=== EXERCISE TASK ===
Return, unchanged, the part of the listing that begins with the line containing "The width and height of the screenshot is (993, 665)." and runs through the end of the listing, with both ends included.

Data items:
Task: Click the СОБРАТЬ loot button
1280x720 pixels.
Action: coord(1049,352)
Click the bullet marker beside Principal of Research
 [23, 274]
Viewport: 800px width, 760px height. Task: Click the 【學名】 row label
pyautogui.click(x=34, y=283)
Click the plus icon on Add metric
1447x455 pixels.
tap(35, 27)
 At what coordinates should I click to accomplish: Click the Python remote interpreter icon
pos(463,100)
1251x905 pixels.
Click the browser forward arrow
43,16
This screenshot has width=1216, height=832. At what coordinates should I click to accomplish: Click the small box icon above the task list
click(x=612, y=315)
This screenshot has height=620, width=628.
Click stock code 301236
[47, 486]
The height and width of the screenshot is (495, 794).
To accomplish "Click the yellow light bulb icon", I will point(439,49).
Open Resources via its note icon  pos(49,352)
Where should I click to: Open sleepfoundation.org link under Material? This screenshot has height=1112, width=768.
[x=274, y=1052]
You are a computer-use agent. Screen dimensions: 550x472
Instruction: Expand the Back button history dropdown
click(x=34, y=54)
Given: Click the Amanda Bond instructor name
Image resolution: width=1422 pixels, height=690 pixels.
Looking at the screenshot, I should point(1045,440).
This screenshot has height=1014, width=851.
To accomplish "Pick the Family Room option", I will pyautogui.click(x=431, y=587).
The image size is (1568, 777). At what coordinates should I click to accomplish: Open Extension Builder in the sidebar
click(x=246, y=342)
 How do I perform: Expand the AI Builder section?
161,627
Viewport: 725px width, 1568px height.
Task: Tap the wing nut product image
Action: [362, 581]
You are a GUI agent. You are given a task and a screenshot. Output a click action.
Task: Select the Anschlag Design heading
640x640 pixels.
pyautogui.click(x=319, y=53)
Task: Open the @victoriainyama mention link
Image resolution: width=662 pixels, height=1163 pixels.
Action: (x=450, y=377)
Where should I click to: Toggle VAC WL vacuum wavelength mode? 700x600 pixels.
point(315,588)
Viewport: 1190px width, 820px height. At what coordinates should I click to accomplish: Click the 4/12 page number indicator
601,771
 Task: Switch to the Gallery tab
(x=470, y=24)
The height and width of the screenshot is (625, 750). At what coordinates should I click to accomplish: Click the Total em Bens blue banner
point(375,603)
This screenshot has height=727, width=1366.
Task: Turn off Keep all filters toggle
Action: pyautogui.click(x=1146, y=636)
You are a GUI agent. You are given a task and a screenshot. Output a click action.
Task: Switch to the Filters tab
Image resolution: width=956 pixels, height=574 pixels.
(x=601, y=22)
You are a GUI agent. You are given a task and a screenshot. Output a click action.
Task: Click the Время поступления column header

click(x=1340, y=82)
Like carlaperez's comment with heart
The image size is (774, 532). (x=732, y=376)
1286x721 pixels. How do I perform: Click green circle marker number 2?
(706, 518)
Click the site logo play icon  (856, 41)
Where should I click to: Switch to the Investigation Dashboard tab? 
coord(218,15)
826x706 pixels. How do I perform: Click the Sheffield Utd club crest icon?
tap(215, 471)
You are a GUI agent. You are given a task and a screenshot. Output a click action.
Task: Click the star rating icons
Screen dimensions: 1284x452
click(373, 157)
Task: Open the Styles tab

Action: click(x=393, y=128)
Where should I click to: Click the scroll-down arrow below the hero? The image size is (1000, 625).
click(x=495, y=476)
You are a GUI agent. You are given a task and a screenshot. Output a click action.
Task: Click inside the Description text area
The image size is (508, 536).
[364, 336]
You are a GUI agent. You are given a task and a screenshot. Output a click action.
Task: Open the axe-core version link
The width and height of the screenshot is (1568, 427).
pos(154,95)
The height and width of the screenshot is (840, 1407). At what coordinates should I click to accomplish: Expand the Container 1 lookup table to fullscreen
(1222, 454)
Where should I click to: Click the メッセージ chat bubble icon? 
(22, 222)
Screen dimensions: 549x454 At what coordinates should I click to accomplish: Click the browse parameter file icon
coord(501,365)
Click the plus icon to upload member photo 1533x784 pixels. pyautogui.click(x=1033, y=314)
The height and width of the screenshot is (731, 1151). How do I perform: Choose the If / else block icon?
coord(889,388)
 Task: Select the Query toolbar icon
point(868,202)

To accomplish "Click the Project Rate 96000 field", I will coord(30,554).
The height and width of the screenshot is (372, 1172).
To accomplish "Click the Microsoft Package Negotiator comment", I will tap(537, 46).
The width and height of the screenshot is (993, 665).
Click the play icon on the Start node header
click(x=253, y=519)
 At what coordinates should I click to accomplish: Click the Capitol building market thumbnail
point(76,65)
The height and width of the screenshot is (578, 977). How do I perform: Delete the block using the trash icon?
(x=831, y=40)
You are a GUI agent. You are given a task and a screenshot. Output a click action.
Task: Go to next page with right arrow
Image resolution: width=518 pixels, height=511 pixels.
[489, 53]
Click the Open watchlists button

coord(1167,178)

=== SOLUTION BELOW ===
The width and height of the screenshot is (993, 665).
Click the play icon on the Start node header
click(x=253, y=519)
 At what coordinates should I click to accomplish: Click the Capitol building market thumbnail
point(76,65)
The height and width of the screenshot is (578, 977). How do I perform: Delete the block using the trash icon?
(x=831, y=40)
You are a GUI agent. You are given a task and a screenshot. Output a click action.
Task: Go to next page with right arrow
Image resolution: width=518 pixels, height=511 pixels.
[489, 53]
Click the Open watchlists button

coord(1167,178)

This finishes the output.